• SELECTED EXCERPT:
--- Begin ---

Any Questions? Biden Holds Fewest News Conferences Since Reagan
WASHINGTON — In the 100 years since Calvin Coolidge was first elected, only Richard Nixon and Ronald Reagan held as few news conferences each year as the current occupant of the Oval Office.
Traveling in Ireland last week, President Biden abandoned the decades-old tradition of holding a news conference while abroad. On Thursday, President Gustavo Petro of Colombia met with Mr. Biden, but the two did not hold a news conference together, another practice of his predecessors that Mr. Biden has frequently chosen to skip. After the meeting, Mr. Petro took questions from reporters — alone — at microphones in front of the West Wing.
And despite his press secretary pledging that Mr. Biden would “bring transparency and truth back to the government,” the president has granted the fewest interviews since Mr. Reagan was president: only 54. (Donald J. Trump gave 202 during the first two years of his presidency; Barack Obama gave 275.)
More than any president in recent memory, Mr. Biden, 80, has taken steps to reduce opportunities for journalists to question him in forums where he can offer unscripted answers and they can follow up. The result, critics say, is a president who has fewer moments of public accountability for his comments, decisions and actions.
Mr. Biden has not accused the news media of being “the enemy of the people,” as his predecessor did during four years in which news organizations documented thousands of lies by Mr. Trump.
But as Mr. Biden prepares to announce his bid for a second term as soon as Tuesday, he is accelerating the demise of traditions that have underpinned the relationship with the news media for decades. The president’s strategy of keeping the press at arm’s length is a bet that he can sidestep those traditions in a new media environment. And it is public evidence that Mr. Biden’s political strategists want to protect him from the unscripted exchanges that have often resulted in missteps and criticism.
White House officials do not dispute their different approach. They say it is part of a deliberate strategy to go around the traditional news media to connect with audiences “where they are,” without being subjected to the filter of political or investigative journalists.
“Our ultimate goal is to reach the American people wherever and however they consume media, and that’s not just through the briefing room or Washington-based news outlets,” said Ben LaBolt, the White House communications director. “The fracturing of the media and the changing nature of information consumption requires a communications strategy that adapts to reach Americans where they get the news.”
That often means low-risk conversations with celebrities or supportive internet influencers as a regular means of generating publicity.
In the past few months, Mr. Biden has sat for separate, lengthy interviews with the actors Jason Bateman and Drew Barrymore, the weatherman Al Roker, and Manny MUA, a beauty blogger on YouTube. Ms. Barrymore’s opening question during her interview was about whether Mr. Biden was a good gift giver to his wife, prompting a long conversation about the poems that he writes for the first lady every year.
“All presidents chafe at people questioning what they think is the great policies that we’re enacting and the good things that we’re doing,” said Mike McCurry, who was President Bill Clinton’s press secretary. “But at some level, you’ve got to have a process in the White House that respects that.”
Mr. McCurry said presidents felt less pressure to submit to that kind of questioning from journalists in today’s news environment, where traditional organizations have lost the influence they used to have as their share of the public’s time has dwindled.

--- End ---

• TASKS:
1 – Retype the portion of the article on presidential news conferences between "Any Questions? Biden" and "the Oval Office.", inclusive.
2 – Write the next part of the article on presidential news conferences, beginning after its final sentence.
The records that follow have no connection to the article on presidential news conferences.

• RECORDS SUPPLIED:
--- Begin ---

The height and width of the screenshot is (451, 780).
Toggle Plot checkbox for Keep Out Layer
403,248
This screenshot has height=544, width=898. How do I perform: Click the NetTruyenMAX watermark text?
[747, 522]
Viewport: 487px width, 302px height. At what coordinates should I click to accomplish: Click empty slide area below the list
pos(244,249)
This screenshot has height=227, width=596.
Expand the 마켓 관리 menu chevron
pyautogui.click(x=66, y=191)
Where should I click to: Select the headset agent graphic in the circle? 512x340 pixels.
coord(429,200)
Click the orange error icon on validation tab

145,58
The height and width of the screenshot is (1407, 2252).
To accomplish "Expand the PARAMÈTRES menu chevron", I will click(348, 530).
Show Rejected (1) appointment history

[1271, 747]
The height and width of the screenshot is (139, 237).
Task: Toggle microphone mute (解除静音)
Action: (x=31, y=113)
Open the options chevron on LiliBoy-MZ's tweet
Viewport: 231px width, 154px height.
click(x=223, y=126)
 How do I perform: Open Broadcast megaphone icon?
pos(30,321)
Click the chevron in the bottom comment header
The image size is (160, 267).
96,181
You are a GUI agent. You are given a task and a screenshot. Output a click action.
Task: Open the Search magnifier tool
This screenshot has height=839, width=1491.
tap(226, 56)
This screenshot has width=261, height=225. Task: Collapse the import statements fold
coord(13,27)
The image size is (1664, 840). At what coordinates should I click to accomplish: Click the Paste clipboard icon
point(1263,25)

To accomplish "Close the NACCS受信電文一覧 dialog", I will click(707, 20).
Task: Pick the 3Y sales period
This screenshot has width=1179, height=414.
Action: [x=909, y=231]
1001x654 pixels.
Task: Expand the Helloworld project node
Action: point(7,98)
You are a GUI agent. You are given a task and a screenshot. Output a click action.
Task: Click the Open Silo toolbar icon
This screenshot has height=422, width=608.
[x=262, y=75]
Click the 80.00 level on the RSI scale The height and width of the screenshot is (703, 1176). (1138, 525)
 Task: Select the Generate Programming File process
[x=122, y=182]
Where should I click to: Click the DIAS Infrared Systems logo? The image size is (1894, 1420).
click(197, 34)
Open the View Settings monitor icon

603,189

--- End ---

• EXPECTED RESULTS:
1 –
Any Questions? Biden Holds Fewest News Conferences Since Reagan
WASHINGTON — In the 100 years since Calvin Coolidge was first elected, only Richard Nixon and Ronald Reagan held as few news conferences each year as the current occupant of the Oval Office.

2 –
“That’s a real issue too, because we can sort of say, ‘Well, we don’t have to be as responsive to this group of journalists who are yapping at our knees every day,’” Mr. McCurry said. “And that’s too bad. Preparing for and giving press conferences forces the White House and other agencies to come up with better answers and sometimes better policies.”
Since taking office, Mr. Biden has communicated with the public in different ways. He has written opinion essays, given speeches, participated in several televised town hall meetings and engaged in an impromptu back-and-forth with Republicans about Social Security during his last State of the Union address.
White House officials note that they restored the tradition of a daily White House briefing by the press secretary after Mr. Trump suspended it for more than a year. And they cite what they call the president’s “informal and informative Q. and A. interactions with reporters,” as evidence that he is willing to engage with journalists who cover him regularly.
One official noted that during the president’s four-day Ireland trip, he responded to 40 questions from reporters in five different exchanges, including a brief tarmac session early in morning after Air Force One landed near Washington.
“President Biden has held nearly 400 question-and-answer sessions with reporters since he took office,” Mr. LaBolt said. That is more than Mr. Trump, Mr. Obama or George W. Bush did during similar periods in their presidencies, Mr. LaBolt noted.
But those interactions between Mr. Biden and reporters are usually very brief, with shouted questions that the president often chooses not to answer. When he does, it is sometimes with a clipped, one- or two-word response.
The White House transcript of the exchange after Air Force One returned from Ireland shows that Mr. Biden offered short answers to questions about the likelihood of Irish unification, the debt ceiling and the Supreme Court’s upcoming abortion decision. He started talking with reporters at 2:43 a.m. and concluded at 2:45 a.m.
Other sessions are similar.
When Mr. Biden returned to the White House on Jan. 2 from his vacation in the Virgin Islands, he stopped to talk to reporters at 4:35 p.m. after walking off Marine One. He answered a question about his relationship to Senator Mitch McConnell of Kentucky and said “no” when asked whether the United States was discussing joint nuclear exercises with South Korea at the time. The exchange ended exactly one minute later, at 4:36 p.m., according to the White House transcript.
In September 2022, Mr. Biden stopped briefly to talk to reporters but said “no” when asked to comment on negotiations over a railroad strike. He answered a question on Ukraine and two questions on inflation. The exchange lasted two minutes.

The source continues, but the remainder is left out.